Technically a nut, hemp seeds’ nutrition content surpasses that of many other nuts and seeds. According to the USDA, a 3-tablespoon serving of hemp seeds provides about 10 grams of protein, 15 grams of healthy omega-rich fats and 3 grams of carbs. Hemp seeds’ nutrition profile also includes magnesium, phosphorus, iron, zinc, calcium and fiber. In addition, they have been identified as a source of various antioxidants, including polyphenols, flavonoids and flavanols.

The Protein in Hemp Seeds

Hulled hemp seeds are rich in protein, and they’re especially high in the amino acid arginine, according to a still often-cited 2010 study in Journal of Agricultural and Food Chemistry. Unlike many other plant foods, the protein in hemp seeds provides all nine of the essential amino acids, so they’re considered a nutritionally complete protein source. In addition to their excellent amino acid profile, another bonus is that the protein in hemp seeds is easy for most people to digest.

The 10 grams of protein in a 3-tablespoon serving of hemp seeds is about the same amount you’d get from 1 1/2 ounces of peanuts, 2 small eggs or a little over a half cup of lentils. Hemp seeds are an especially easy way to boost the protein content of your meal if you’re trying to cut back on meat, because they pack a lot of protein into a small serving. Try sprinkling them on cereal, yogurt or a salad as a delicious and nutty-tasting garnish.

The Fats in Hemp Seeds

Most of the calories in hemp seeds come from fat, but it’s the good-for-you unsaturated kind. Hemp seed oil is rich in essential fatty acids — fats that you must eat because your body can’t make them. These include linoleic acid, which is an omega-6 fatty acid, and alpha-linolenic acid, an omega-3 fatty acid. Hemp seeds also contain a more rare type of omega-6 fat called gamma-linolenic acid, or GLA, which has anti-inflammatory properties.

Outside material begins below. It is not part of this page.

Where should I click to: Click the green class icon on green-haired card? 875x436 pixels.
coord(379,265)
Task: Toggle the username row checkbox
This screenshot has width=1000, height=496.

Because they are high in fat, hemp seeds can also be high in calories. According to the USDA, a 3-tablespoon serving of shelled hemp seeds contains 166 calories. Even though they’re healthy calories, they can add up quickly if you overdo them.

Hemp Seed Side Effects

According to Michigan Medicine, most people tolerate hemp seeds without negative side effects. In fact, because of their nutrients, hemp seed side effects may be positive rather than harmful. The healthy fats in hemp seeds may be helpful in reducing the risk of heart disease by reducing inflammation and preventing platelets from becoming too sticky and forming plaques.

Because of the anti-inflammatory properties of their GLA, hemp seeds may also improve symptoms associated with conditions like inflammatory bowel disease or rheumatoid arthritis.

Sometimes foods can interact with medications, but according to Michigan Medicine, there are no known interactions between hemp seeds and medications. However, because the fats in hemp seeds have anti-platelet activity, eating large amounts may increase the risk of bleeding if you take blood-thinning medications.

Another potential hemp seeds side effect, especially if you eat them in large amounts, is loose stools or diarrhea. One additional rare, but possible, hemp seeds side effect is the small risk that they contain higher than expected amounts of THC, the psychoactive component in marijuana.

Risk of Hemp Seed Allergy

It’s not very common to have a hemp seeds allergy, but it certainly is possible, and it may be one of the more serious hemp seeds side effects. An article in the February 2016 Journal of Allergy and Clinical Immunology detailed a case series of five patients who had a hemp seeds allergy that resulted in anaphylaxis after eating the seeds. If you have a hemp seeds allergy, be aware that they may be used in commercially baked products like bread, cereals, crackers and snack bars, so always read food labels carefully.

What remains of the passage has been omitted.